48 le 2ème bataillon au complet est anéanti, s'étant trouvé isolé et cerné. A ce moment, la guerre a déjà coûté 2 000 hommes hors de combat au 35e RI, soit la moitié de son effectif du 1er août : il en fut récompensé par la cinquième inscription à son drapeau "ALSACE-L'OURCQ 1914". Le régiment restera sur ce front de l'Aisne jusqu'en août 1915
49 Morsain. Nous sommes alors dans le département de l'Aisne
Au matin, avant la levée du jour, un grand combat est engagé sur toute la ligne de front. Les allemands attaquent en masse. Ils réussissent à enfoncer nos lignes.
Nous nous reposons un peu en arrière et reperdons les villages de Chevillecourt et d'Autrèches. Nous avons fait des prisonniers dont des officiers.

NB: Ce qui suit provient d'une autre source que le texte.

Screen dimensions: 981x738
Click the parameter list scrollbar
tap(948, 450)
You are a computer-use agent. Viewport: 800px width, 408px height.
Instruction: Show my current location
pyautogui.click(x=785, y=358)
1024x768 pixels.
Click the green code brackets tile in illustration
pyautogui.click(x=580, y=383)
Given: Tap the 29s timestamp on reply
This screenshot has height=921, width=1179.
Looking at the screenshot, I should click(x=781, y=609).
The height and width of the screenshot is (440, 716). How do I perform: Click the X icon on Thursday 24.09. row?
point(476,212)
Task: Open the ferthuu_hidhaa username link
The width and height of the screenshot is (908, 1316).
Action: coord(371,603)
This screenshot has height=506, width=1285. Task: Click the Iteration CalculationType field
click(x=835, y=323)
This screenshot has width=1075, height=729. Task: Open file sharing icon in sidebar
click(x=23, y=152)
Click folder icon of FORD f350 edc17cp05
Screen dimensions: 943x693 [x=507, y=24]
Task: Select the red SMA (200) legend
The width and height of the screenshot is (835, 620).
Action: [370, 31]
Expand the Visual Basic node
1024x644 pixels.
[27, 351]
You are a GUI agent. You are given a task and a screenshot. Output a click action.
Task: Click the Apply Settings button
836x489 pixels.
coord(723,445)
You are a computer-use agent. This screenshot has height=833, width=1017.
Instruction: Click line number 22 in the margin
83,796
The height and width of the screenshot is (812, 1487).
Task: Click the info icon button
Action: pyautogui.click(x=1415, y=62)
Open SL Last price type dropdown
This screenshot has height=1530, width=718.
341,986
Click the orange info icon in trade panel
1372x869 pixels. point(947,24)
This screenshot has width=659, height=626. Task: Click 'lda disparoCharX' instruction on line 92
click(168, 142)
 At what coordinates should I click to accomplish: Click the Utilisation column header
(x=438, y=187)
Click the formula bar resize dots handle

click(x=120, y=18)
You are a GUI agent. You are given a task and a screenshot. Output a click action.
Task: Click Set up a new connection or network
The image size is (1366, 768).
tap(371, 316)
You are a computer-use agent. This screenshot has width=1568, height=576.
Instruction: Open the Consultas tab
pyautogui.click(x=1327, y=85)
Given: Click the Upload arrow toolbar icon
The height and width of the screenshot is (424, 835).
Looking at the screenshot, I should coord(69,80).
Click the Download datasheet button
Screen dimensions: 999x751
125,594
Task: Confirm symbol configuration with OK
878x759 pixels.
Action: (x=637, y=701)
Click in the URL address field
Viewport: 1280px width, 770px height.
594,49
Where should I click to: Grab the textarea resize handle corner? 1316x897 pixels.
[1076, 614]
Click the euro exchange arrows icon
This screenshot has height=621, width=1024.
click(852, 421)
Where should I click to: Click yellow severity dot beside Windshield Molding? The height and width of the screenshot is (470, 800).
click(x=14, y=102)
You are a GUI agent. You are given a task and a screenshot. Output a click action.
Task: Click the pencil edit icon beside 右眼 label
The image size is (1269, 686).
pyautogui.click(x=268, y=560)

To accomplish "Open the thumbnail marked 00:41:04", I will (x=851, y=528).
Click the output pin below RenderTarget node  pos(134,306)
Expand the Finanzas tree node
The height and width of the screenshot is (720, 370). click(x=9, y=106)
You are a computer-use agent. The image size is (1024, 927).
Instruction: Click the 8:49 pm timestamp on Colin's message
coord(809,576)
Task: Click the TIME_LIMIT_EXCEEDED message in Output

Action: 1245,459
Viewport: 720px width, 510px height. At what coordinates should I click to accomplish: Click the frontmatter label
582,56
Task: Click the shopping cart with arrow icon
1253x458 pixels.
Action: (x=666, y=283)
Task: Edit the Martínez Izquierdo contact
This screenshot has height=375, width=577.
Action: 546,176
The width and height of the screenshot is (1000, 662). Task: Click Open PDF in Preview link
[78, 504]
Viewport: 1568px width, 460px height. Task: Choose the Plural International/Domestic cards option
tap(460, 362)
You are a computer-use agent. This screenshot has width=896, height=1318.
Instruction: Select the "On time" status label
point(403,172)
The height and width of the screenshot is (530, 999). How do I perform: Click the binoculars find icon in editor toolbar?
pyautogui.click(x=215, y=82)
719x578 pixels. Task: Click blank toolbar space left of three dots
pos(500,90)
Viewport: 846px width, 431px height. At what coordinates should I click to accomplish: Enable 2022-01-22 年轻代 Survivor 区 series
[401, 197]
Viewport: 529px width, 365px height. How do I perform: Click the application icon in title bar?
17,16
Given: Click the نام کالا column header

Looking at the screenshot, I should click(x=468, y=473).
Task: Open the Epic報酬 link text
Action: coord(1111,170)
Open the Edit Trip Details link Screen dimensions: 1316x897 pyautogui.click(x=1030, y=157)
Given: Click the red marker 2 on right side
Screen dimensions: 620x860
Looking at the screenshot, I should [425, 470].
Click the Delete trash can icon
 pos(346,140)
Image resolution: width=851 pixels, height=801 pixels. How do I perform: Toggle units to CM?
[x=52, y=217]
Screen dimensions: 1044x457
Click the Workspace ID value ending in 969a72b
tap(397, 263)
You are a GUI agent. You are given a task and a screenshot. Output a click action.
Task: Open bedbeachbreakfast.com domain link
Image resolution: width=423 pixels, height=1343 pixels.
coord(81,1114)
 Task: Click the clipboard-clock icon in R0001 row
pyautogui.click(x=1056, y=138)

Pendant ce combat, j'ai fait une patrouille au cours de laquelle nous avons échangé des coups de feu avec des patrouilles allemandes.
Notre régiment à beaucoup souffert, le 2e bataillon a été fait prisonnier après avoir été encerclé par l'ennemi.
Nous avons infligé de fortes pertes à l'ennemi. Dans notre section il y a un tué, plusieurs blessés et disparus. A mon escouade, 1 disparu et 1 blessé.
Ce jour là, un obus est tombé et éclaté à mes pieds, me bousculant et m'aveuglant, sans me faire de mal.